> _ARBEITSANWEISUNGEN_
[a] Wie viel Beton wird laut Textausschnitt in jedem Betonfundament verbaut?
[b] Schreiben Sie aus dem Textausschnitt den Abschnitt von „Die beiden Abstützungen“ bis einschließlich „19 t verbaut.“ wortgetreu ab.

> _TEXTAUSSCHNITT_
Die beiden Abstützungen des senkrechten Mastes stehen zum damaligen Zeitpunkt westlich des heutigen Radwegs. In jedem Betonfundament werden 9 m³ Beton mit einem Gewicht von 19 t verbaut.

Mit den Kränen können Lasten gehoben und zugleich geschwenkt werden. Sie sind Bestandteil der Ladegeschirre an den Masten von Schiffen. Alle auftretenden Zug- und Druckkräfte und die erforderliche Biegesteifigkeit sind beherrschbar. Unverzichtbar sind Derrickkräne heute z.B. im Hochhausbau, beim Brückenvortrieb oder als Mobilkran beim Bau von Windkraftanlagen.

> _DATENTEIL_
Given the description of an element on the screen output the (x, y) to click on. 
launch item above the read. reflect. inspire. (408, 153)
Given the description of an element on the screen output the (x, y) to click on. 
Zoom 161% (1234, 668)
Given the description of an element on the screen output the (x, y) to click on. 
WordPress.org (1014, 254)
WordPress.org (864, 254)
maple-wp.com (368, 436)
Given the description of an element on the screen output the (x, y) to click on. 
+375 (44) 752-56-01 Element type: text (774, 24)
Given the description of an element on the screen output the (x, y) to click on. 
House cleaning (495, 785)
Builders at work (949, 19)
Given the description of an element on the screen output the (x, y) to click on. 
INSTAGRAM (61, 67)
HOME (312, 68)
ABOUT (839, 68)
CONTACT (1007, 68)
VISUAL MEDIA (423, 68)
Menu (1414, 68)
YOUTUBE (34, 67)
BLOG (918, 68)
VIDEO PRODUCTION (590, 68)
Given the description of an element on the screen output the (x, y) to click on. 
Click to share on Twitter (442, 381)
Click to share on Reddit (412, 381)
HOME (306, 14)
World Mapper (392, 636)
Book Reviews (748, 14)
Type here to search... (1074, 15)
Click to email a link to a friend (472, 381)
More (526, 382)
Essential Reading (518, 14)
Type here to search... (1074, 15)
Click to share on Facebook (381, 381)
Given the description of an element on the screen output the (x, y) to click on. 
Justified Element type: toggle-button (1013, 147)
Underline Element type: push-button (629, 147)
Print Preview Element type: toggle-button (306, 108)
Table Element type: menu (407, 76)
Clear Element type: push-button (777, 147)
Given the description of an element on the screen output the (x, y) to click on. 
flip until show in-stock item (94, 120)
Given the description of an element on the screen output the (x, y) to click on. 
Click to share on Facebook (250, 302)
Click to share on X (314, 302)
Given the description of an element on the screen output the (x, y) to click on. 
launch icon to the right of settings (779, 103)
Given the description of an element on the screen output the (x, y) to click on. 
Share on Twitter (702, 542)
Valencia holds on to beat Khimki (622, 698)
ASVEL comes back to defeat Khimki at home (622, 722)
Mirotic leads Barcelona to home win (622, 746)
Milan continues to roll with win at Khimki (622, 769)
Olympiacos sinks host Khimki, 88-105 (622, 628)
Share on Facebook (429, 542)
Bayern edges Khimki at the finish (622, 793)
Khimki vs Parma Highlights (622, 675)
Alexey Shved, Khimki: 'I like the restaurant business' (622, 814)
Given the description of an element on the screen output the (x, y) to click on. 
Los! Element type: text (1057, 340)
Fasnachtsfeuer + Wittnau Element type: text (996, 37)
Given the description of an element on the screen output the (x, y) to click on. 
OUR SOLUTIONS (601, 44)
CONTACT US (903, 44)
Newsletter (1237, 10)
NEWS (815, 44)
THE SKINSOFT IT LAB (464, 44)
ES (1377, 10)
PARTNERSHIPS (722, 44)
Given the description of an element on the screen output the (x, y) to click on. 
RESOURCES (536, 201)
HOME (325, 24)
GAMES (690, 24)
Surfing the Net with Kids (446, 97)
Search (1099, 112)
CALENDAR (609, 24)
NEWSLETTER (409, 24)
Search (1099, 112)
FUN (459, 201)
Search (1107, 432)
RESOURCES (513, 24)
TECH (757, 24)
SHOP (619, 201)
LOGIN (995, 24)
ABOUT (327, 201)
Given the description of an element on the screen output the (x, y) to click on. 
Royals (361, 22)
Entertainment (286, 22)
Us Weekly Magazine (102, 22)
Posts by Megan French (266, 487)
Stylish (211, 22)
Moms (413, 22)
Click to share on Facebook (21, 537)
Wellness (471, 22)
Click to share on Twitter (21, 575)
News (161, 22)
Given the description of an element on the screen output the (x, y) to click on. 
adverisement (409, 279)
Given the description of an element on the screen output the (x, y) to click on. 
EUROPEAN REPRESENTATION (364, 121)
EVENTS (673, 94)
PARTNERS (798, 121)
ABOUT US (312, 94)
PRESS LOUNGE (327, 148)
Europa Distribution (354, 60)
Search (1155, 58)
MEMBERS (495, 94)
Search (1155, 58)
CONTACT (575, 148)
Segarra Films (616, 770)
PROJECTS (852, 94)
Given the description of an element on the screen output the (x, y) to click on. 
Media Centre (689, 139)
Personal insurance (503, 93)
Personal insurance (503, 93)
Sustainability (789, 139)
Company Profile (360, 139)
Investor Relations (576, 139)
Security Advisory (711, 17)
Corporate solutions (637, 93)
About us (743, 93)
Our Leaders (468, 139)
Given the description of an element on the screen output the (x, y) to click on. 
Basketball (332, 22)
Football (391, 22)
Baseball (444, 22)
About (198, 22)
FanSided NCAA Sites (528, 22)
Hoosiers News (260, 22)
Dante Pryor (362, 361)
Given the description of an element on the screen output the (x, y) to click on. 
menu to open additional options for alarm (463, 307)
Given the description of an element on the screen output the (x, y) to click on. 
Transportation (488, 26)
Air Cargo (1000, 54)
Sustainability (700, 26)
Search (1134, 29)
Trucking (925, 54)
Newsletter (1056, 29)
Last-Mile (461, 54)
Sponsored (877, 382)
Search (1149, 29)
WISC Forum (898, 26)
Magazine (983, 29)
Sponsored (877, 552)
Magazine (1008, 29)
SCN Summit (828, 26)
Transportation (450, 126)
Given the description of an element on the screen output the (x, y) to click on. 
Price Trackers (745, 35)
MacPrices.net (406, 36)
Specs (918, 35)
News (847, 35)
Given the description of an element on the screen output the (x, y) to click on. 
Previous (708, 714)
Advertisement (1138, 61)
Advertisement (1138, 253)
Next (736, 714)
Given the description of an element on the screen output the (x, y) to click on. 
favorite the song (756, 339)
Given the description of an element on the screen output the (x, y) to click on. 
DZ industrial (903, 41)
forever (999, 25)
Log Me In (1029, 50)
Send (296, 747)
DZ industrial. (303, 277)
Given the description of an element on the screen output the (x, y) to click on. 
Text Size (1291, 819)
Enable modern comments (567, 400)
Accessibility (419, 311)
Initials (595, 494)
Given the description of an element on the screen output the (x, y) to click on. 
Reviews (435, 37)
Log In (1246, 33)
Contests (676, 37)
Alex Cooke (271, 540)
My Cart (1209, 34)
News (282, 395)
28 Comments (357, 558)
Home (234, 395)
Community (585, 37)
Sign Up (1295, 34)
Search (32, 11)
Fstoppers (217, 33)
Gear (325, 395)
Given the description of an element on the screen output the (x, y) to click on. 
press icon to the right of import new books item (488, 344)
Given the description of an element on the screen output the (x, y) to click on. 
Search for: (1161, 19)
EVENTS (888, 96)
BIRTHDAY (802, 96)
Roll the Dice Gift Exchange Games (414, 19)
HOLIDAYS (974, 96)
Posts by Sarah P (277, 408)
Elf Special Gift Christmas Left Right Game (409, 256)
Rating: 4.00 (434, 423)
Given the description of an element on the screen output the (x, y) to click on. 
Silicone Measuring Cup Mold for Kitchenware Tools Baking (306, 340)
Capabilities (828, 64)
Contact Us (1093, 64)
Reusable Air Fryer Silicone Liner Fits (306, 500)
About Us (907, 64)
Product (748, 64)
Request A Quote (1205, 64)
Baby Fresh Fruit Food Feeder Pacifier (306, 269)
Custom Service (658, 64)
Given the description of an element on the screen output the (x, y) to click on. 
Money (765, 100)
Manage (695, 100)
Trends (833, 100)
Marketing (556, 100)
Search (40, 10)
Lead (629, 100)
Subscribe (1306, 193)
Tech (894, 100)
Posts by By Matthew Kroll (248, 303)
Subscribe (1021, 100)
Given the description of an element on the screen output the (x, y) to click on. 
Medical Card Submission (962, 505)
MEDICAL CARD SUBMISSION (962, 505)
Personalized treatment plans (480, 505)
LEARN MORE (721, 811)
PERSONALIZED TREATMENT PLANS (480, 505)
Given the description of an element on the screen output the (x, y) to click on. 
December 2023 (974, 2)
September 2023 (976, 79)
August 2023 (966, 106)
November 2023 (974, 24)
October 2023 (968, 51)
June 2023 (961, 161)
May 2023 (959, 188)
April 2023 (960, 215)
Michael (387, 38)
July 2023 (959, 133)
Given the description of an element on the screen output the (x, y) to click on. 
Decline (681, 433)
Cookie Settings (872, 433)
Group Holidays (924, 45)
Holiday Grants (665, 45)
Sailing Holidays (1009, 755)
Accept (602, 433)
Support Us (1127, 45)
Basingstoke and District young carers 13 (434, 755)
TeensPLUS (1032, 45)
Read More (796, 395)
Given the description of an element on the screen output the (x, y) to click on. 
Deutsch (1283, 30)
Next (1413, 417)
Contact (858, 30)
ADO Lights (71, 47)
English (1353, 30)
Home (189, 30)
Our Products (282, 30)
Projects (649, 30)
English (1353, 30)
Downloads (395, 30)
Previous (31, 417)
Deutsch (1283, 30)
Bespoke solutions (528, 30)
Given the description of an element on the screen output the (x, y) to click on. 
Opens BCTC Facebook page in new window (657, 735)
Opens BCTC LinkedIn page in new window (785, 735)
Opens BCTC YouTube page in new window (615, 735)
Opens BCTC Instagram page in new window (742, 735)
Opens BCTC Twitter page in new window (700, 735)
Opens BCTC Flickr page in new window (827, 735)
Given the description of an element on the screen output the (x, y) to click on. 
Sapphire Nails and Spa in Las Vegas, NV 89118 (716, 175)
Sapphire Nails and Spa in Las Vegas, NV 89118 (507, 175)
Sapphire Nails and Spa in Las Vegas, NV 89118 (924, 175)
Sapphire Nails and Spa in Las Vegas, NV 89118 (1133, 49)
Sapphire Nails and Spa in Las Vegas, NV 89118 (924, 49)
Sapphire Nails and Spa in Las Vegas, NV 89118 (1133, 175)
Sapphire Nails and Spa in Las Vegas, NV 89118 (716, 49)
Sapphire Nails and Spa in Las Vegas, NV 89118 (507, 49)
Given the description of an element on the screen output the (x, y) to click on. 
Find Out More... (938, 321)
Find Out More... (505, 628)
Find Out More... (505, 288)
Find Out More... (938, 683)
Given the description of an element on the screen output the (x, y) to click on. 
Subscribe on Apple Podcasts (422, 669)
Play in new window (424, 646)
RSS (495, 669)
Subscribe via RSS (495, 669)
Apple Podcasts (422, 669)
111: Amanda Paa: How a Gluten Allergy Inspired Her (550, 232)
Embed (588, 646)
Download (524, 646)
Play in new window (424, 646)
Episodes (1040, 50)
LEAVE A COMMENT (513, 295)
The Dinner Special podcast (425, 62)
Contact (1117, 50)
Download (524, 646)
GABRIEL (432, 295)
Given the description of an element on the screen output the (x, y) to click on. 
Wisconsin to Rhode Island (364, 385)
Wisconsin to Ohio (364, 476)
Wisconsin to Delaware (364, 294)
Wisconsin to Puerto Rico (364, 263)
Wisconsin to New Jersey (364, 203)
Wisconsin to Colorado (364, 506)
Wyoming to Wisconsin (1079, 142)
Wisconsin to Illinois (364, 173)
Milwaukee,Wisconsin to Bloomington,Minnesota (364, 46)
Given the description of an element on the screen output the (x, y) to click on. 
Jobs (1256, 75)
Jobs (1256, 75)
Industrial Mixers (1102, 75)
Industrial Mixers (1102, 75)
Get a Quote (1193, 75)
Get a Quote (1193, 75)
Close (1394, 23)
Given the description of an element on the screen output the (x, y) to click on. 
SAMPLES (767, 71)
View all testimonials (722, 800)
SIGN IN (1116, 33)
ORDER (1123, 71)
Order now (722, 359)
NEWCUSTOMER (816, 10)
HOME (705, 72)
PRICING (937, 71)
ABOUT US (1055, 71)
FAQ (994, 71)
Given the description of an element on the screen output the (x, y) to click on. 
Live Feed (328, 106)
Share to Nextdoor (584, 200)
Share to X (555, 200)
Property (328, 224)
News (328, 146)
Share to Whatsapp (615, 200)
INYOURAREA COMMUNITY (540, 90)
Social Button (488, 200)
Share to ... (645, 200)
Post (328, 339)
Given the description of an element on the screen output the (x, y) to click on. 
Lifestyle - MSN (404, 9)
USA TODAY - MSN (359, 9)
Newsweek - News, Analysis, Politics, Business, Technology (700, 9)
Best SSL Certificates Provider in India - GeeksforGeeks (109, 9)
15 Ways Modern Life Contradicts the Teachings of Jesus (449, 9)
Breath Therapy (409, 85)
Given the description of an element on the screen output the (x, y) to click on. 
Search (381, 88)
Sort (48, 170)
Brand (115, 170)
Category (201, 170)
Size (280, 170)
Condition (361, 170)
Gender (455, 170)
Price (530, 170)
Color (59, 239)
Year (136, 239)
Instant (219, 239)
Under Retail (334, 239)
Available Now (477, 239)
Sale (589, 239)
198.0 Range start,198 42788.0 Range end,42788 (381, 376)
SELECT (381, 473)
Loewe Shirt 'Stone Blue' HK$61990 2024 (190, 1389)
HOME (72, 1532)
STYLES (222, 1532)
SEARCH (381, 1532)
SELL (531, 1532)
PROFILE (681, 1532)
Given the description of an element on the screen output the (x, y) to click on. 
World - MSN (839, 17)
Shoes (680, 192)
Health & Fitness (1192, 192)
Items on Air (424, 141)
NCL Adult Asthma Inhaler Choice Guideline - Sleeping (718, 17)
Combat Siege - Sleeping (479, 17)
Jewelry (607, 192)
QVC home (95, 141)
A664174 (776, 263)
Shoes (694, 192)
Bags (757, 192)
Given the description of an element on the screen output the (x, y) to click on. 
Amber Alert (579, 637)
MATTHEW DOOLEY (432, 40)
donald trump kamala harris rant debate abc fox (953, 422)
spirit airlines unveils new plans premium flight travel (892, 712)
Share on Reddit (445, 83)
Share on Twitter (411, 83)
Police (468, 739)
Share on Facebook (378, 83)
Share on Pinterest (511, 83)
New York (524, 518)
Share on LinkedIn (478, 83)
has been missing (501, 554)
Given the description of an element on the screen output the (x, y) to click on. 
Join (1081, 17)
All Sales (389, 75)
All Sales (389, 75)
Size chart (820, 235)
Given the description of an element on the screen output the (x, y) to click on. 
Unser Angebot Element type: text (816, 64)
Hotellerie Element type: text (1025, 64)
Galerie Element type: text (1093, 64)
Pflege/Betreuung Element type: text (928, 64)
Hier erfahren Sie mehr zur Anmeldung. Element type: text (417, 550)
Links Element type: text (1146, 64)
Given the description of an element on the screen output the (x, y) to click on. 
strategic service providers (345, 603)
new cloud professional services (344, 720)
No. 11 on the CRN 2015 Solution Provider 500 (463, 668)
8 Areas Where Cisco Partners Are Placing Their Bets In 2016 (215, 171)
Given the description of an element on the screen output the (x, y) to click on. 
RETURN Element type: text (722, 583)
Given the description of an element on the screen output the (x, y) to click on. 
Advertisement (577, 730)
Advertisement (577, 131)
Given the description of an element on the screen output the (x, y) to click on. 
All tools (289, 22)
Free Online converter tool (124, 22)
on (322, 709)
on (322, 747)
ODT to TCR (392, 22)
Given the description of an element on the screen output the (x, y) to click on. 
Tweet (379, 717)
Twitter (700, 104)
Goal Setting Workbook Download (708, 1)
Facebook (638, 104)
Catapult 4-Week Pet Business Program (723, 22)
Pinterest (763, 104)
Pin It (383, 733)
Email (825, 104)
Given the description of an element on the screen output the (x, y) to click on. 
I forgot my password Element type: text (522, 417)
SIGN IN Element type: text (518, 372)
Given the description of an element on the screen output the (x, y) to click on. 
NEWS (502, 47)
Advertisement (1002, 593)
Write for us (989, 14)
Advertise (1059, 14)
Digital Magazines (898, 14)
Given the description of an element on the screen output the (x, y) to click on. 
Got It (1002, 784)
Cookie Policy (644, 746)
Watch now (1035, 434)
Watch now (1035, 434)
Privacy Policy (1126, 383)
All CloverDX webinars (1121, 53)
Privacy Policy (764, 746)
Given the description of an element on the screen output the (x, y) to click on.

> _LÖSUNGEN JE AUFGABE_
[a] In jedem Betonfundament werden 9 m³ Beton mit einem Gewicht von 19 t verbaut.

[b]
Die beiden Abstützungen des senkrechten Mastes stehen zum damaligen Zeitpunkt westlich des heutigen Radwegs. In jedem Betonfundament werden 9 m³ Beton mit einem Gewicht von 19 t verbaut.